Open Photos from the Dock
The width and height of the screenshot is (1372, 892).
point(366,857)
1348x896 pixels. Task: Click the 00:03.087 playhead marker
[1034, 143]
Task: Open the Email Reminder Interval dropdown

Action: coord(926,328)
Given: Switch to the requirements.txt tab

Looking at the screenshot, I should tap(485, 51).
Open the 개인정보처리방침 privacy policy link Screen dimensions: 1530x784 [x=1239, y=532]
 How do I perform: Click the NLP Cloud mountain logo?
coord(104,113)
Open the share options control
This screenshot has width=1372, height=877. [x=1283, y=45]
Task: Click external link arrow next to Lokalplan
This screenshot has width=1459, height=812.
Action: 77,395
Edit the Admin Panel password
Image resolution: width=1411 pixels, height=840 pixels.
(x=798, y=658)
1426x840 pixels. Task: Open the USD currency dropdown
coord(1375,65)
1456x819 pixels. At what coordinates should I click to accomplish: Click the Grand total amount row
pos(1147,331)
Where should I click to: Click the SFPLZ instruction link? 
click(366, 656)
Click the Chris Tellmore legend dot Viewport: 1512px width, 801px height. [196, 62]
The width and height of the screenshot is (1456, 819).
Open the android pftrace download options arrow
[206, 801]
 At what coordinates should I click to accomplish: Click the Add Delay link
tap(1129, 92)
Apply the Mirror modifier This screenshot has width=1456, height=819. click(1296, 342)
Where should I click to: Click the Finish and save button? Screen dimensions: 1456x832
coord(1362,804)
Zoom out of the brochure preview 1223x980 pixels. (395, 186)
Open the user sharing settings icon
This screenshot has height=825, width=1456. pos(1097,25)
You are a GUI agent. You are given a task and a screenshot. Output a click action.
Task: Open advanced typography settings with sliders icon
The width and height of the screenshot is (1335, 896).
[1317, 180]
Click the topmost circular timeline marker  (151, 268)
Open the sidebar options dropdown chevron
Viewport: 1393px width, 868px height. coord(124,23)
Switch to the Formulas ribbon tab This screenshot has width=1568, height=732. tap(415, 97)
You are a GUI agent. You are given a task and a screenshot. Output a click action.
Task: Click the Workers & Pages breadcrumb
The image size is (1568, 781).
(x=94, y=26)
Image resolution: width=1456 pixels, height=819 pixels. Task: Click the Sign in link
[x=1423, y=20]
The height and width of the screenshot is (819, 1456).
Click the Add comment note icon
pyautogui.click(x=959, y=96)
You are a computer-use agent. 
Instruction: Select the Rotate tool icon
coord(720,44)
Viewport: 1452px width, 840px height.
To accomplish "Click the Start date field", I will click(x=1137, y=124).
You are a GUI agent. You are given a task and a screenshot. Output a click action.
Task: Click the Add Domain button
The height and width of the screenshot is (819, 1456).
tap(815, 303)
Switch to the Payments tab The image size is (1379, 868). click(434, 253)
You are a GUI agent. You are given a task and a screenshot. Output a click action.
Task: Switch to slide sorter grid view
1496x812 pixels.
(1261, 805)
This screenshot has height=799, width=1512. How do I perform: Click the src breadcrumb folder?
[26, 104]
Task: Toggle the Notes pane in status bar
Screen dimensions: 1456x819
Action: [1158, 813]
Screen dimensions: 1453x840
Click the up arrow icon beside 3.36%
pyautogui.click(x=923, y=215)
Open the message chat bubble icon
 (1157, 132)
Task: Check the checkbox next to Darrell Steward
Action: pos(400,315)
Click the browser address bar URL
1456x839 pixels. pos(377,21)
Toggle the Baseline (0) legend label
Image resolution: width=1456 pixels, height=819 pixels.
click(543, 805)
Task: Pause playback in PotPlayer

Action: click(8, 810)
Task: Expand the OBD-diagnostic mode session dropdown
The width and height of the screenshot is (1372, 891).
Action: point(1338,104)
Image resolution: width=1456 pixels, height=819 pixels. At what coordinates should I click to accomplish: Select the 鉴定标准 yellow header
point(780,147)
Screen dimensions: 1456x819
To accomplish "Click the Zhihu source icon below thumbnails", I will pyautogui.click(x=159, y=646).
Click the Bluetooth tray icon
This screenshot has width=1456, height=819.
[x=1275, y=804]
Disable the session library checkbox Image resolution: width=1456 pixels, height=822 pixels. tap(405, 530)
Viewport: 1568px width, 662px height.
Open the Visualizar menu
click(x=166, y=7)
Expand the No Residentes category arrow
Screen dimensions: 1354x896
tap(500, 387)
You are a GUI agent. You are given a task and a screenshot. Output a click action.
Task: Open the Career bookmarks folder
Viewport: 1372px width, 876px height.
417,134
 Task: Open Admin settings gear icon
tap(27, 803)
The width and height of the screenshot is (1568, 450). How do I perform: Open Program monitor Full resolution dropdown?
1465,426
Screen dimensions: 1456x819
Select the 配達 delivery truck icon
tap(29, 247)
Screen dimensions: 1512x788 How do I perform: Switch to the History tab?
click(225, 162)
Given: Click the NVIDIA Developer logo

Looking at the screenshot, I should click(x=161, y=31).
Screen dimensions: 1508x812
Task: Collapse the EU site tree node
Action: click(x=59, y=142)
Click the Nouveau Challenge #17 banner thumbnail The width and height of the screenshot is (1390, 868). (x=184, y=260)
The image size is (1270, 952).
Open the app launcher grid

****************

A verbatim transcription of all the entries above is required.

Open Photos from the Dock
The width and height of the screenshot is (1372, 892).
point(366,857)
1348x896 pixels. Task: Click the 00:03.087 playhead marker
[1034, 143]
Task: Open the Email Reminder Interval dropdown

Action: coord(926,328)
Given: Switch to the requirements.txt tab

Looking at the screenshot, I should tap(485, 51).
Open the 개인정보처리방침 privacy policy link Screen dimensions: 1530x784 [x=1239, y=532]
 How do I perform: Click the NLP Cloud mountain logo?
coord(104,113)
Open the share options control
This screenshot has width=1372, height=877. [x=1283, y=45]
Task: Click external link arrow next to Lokalplan
This screenshot has width=1459, height=812.
Action: 77,395
Edit the Admin Panel password
Image resolution: width=1411 pixels, height=840 pixels.
(x=798, y=658)
1426x840 pixels. Task: Open the USD currency dropdown
coord(1375,65)
1456x819 pixels. At what coordinates should I click to accomplish: Click the Grand total amount row
pos(1147,331)
Where should I click to: Click the SFPLZ instruction link? 
click(366, 656)
Click the Chris Tellmore legend dot Viewport: 1512px width, 801px height. [196, 62]
The width and height of the screenshot is (1456, 819).
Open the android pftrace download options arrow
[206, 801]
 At what coordinates should I click to accomplish: Click the Add Delay link
tap(1129, 92)
Apply the Mirror modifier This screenshot has width=1456, height=819. click(1296, 342)
Where should I click to: Click the Finish and save button? Screen dimensions: 1456x832
coord(1362,804)
Zoom out of the brochure preview 1223x980 pixels. (395, 186)
Open the user sharing settings icon
This screenshot has height=825, width=1456. pos(1097,25)
You are a GUI agent. You are given a task and a screenshot. Output a click action.
Task: Open advanced typography settings with sliders icon
The width and height of the screenshot is (1335, 896).
[1317, 180]
Click the topmost circular timeline marker  (151, 268)
Open the sidebar options dropdown chevron
Viewport: 1393px width, 868px height. coord(124,23)
Switch to the Formulas ribbon tab This screenshot has width=1568, height=732. tap(415, 97)
You are a GUI agent. You are given a task and a screenshot. Output a click action.
Task: Click the Workers & Pages breadcrumb
The image size is (1568, 781).
(x=94, y=26)
Image resolution: width=1456 pixels, height=819 pixels. Task: Click the Sign in link
[x=1423, y=20]
The height and width of the screenshot is (819, 1456).
Click the Add comment note icon
pyautogui.click(x=959, y=96)
You are a computer-use agent. 
Instruction: Select the Rotate tool icon
coord(720,44)
Viewport: 1452px width, 840px height.
To accomplish "Click the Start date field", I will click(x=1137, y=124).
You are a GUI agent. You are given a task and a screenshot. Output a click action.
Task: Click the Add Domain button
The height and width of the screenshot is (819, 1456).
tap(815, 303)
Switch to the Payments tab The image size is (1379, 868). click(434, 253)
You are a GUI agent. You are given a task and a screenshot. Output a click action.
Task: Switch to slide sorter grid view
1496x812 pixels.
(1261, 805)
This screenshot has height=799, width=1512. How do I perform: Click the src breadcrumb folder?
[26, 104]
Task: Toggle the Notes pane in status bar
Screen dimensions: 1456x819
Action: [1158, 813]
Screen dimensions: 1453x840
Click the up arrow icon beside 3.36%
pyautogui.click(x=923, y=215)
Open the message chat bubble icon
 (1157, 132)
Task: Check the checkbox next to Darrell Steward
Action: pos(400,315)
Click the browser address bar URL
1456x839 pixels. pos(377,21)
Toggle the Baseline (0) legend label
Image resolution: width=1456 pixels, height=819 pixels.
click(543, 805)
Task: Pause playback in PotPlayer

Action: click(8, 810)
Task: Expand the OBD-diagnostic mode session dropdown
The width and height of the screenshot is (1372, 891).
Action: point(1338,104)
Image resolution: width=1456 pixels, height=819 pixels. At what coordinates should I click to accomplish: Select the 鉴定标准 yellow header
point(780,147)
Screen dimensions: 1456x819
To accomplish "Click the Zhihu source icon below thumbnails", I will pyautogui.click(x=159, y=646).
Click the Bluetooth tray icon
This screenshot has width=1456, height=819.
[x=1275, y=804]
Disable the session library checkbox Image resolution: width=1456 pixels, height=822 pixels. tap(405, 530)
Viewport: 1568px width, 662px height.
Open the Visualizar menu
click(x=166, y=7)
Expand the No Residentes category arrow
Screen dimensions: 1354x896
tap(500, 387)
You are a GUI agent. You are given a task and a screenshot. Output a click action.
Task: Open the Career bookmarks folder
Viewport: 1372px width, 876px height.
417,134
 Task: Open Admin settings gear icon
tap(27, 803)
The width and height of the screenshot is (1568, 450). How do I perform: Open Program monitor Full resolution dropdown?
1465,426
Screen dimensions: 1456x819
Select the 配達 delivery truck icon
tap(29, 247)
Screen dimensions: 1512x788 How do I perform: Switch to the History tab?
click(225, 162)
Given: Click the NVIDIA Developer logo

Looking at the screenshot, I should click(x=161, y=31).
Screen dimensions: 1508x812
Task: Collapse the EU site tree node
Action: click(x=59, y=142)
Click the Nouveau Challenge #17 banner thumbnail The width and height of the screenshot is (1390, 868). (x=184, y=260)
The image size is (1270, 952).
Open the app launcher grid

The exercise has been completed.